Saved entries
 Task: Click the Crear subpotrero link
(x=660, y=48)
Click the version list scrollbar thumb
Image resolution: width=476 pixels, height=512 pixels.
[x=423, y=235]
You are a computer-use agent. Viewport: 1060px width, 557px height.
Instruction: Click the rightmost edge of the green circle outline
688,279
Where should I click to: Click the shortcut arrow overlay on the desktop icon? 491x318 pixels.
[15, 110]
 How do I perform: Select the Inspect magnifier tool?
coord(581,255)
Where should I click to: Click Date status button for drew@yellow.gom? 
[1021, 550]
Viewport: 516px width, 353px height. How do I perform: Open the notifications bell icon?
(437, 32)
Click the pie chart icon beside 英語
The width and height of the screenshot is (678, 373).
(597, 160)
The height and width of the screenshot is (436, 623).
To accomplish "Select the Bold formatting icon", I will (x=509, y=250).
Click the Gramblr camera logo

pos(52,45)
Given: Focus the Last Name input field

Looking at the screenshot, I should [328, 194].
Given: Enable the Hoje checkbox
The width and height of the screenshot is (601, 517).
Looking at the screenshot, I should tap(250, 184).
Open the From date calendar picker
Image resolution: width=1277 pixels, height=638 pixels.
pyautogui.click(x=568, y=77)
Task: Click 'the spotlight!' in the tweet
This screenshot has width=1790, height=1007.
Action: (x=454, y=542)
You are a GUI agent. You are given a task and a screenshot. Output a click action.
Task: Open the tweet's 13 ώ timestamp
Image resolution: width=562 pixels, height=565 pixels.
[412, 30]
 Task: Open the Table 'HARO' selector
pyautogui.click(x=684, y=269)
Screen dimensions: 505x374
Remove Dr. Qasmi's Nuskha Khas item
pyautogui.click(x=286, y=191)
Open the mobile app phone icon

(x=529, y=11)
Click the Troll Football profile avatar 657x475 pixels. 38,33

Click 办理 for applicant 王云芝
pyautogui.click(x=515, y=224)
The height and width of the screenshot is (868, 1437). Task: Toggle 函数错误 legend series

__What to work on__.
Exactly the lines from the one with "Open the mobile app phone icon" through the end of the entries, both included, should be written out, and no others.

__Solved problem__.
Open the mobile app phone icon

(x=529, y=11)
Click the Troll Football profile avatar 657x475 pixels. 38,33

Click 办理 for applicant 王云芝
pyautogui.click(x=515, y=224)
The height and width of the screenshot is (868, 1437). Task: Toggle 函数错误 legend series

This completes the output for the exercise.